§ **Selected extract**
..............................

Sexual Difference in Early Christian Thought

By Benjamin H. Dunning

The first Christians operated with a hierarchical model of sexual difference common to the ancient Mediterranean, with women considered to be lesser versions of men. Yet sexual difference was not completely stable as a conceptual category across the spectrum of formative Christian thinking. Rather, early Christians found ways to exercise theological creativity and to think differently from one another as they probed the enigma of sexually differentiated bodies.

In Specters of Paul, Benjamin H. Dunning explores this variety in second- and third-century Christian thought with particular attention to the ways the legacy of the apostle Paul fueled, shaped, and also constrained approaches to the issue. Paul articulates his vision of what it means to be human primarily by situating human beings between two poles: creation (Adam) and resurrection (Christ). But within this framework, where does one place the figure of Eve—and the difference that her female body represents?

..............................

§ **Your task**
Resume the passage on sexual difference in early Christian thought, picking up right after its final question. This material has no connection to the passage on sexual difference in early Christian thought.

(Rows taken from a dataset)
..............................

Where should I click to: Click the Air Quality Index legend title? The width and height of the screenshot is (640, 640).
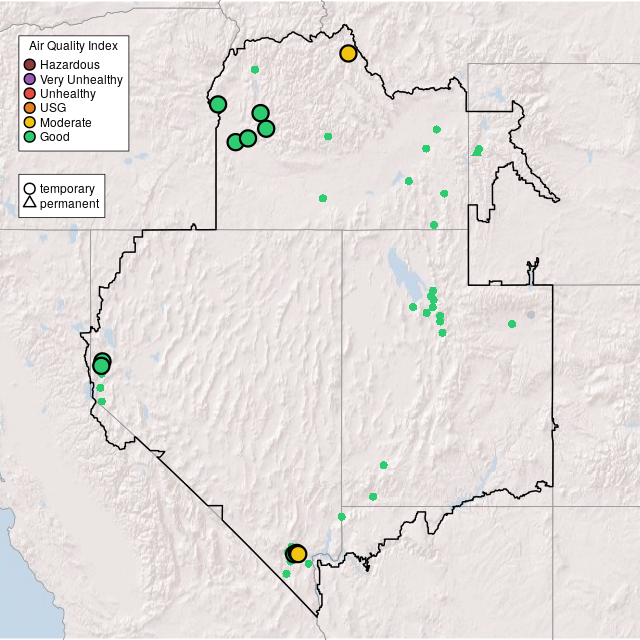pos(74,46)
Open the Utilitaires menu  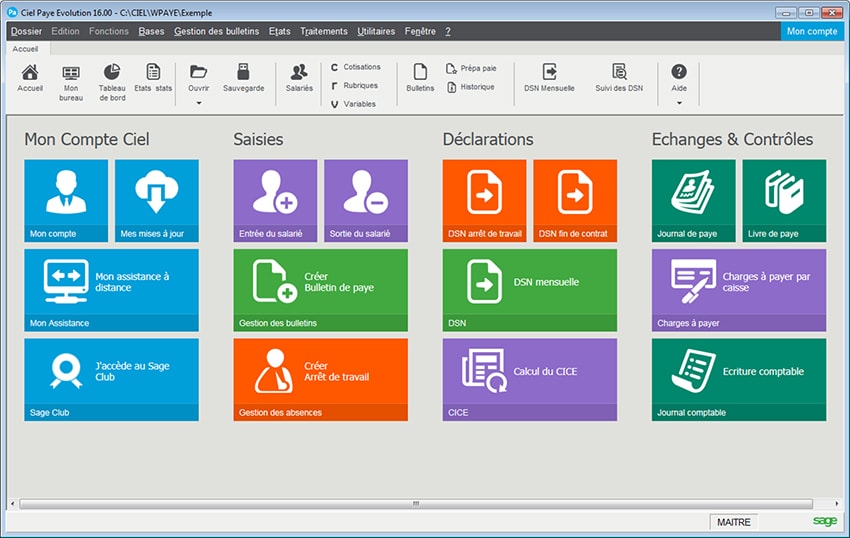tap(376, 31)
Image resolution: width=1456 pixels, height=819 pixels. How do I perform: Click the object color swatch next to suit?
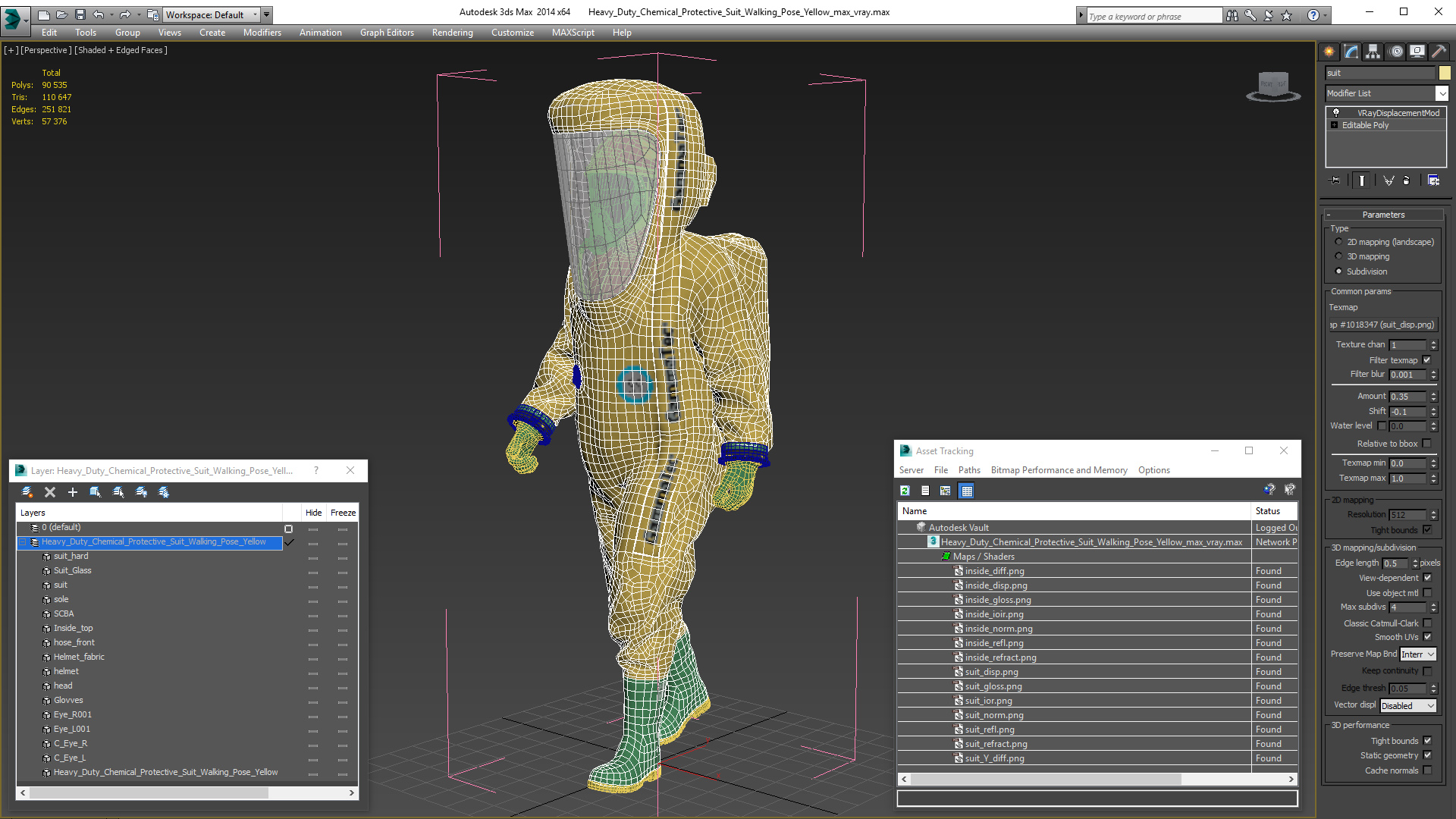(1445, 73)

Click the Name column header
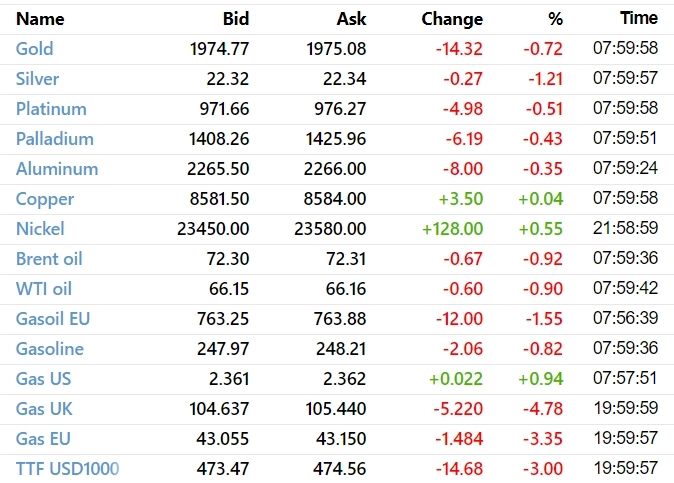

..............................

§ **The answer**
Dunning demonstrates that this dilemma impacted a range of Christian thinkers in the centuries immediately following the apostle, including Clement of Alexandria, Irenaeus of Lyons, Tertullian of Carthage, and authors from the Nag Hammadi corpus. While each of these thinkers attempts to give the difference of the feminine a coherent place within a Pauline typological framework, Dunning shows that they all fail to deliver fully on the coherence that they promise. Instead, sexual difference haunts the Pauline discourse of identity and sameness as the difference that can be neither fully assimilated nor fully ejected—a conclusion with important implications not only for early Christian history but also for feminist and queer philosophy and theology.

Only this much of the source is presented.